Effect of nano-scale textures on cutting performance of WC/Co-based Ti55Al45N coated tools in dry cutting

Abstract

It is well known that topographical features on contact surfaces have a significant impact on friction and wear. Indeed, surfaces that entail a texture are being used to improve and/or control the performance of sliding surfaces. In this study, two kinds of novel WC/Co-based Ti55Al45N coated tools were developed utilizing femtosecond laser technology and cathode arc-evaporation technique: the first one, nano-scale surface texturing was produced on the rake face close to the main cutting edge of the WC/Co carbide tools, these textured tools were then deposited with Ti55Al45N hard-coatings; the second one, Ti55Al45N hard-coatings were deposited onto the carbide tools, nano-scale surface texturing was then produced on the coated tool surfaces. This paper details the effect of nano-scale textures and their processing sequence on cutting performance of WC/Co-based Ti55Al45N coated tools. Dry cutting tests were carried out on hardened steel with the firstly nano-scale textured and then Ti55Al45N coated tools (NCT), the firstly Ti55Al45N coated and then nano-scale textured tools (CNT), and the conventional coated tool (CCT). A reduction in cutting forces, cutting temperatures, friction coefficient at the tool–chip interface and tool wear that ensues from nano-scale textures is demonstrated, and the CNT tools are more effective compared with the NCT ones.
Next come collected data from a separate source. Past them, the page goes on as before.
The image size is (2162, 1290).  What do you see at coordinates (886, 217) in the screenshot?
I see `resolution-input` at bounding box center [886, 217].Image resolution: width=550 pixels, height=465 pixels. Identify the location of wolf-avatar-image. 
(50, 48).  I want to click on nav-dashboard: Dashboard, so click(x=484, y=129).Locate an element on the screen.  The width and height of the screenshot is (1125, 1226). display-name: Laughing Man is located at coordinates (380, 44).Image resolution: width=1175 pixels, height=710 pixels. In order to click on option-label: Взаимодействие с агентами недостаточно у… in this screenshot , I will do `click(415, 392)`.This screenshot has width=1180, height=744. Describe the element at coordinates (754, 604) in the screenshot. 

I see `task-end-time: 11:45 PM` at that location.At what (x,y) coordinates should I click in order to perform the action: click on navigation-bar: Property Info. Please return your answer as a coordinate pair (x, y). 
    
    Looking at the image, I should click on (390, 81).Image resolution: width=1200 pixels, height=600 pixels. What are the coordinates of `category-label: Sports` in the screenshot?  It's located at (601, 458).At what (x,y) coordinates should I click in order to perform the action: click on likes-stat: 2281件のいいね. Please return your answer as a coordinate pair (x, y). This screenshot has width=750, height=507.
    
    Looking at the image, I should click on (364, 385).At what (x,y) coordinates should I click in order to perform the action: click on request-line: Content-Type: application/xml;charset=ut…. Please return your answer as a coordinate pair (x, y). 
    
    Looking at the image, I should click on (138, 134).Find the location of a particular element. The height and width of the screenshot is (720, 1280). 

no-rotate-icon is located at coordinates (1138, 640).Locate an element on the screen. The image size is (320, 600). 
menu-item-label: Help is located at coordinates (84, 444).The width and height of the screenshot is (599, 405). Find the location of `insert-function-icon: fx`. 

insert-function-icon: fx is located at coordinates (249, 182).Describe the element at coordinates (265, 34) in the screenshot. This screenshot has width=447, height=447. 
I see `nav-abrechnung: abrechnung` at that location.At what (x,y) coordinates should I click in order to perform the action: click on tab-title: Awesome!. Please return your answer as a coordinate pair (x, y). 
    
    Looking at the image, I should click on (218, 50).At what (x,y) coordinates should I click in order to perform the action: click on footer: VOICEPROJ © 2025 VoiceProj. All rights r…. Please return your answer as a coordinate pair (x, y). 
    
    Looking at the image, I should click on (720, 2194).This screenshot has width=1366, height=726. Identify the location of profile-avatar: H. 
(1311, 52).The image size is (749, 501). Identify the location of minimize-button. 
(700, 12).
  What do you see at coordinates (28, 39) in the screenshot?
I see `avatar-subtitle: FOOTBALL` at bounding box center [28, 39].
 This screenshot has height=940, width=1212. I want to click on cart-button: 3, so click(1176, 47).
In addition, the geometry of nano-scale textures has a profound effect, the coated tool with areal nano-scale textures shows better cutting performance compared to the one with partial nano-scale textures parallel to the main cutting edge. The possible effect mechanisms of nano-scale textures were discussed. Hence, it is expected that the results of this study can be applied to improve the performance and reduce the wear of coated tools in dry cutting.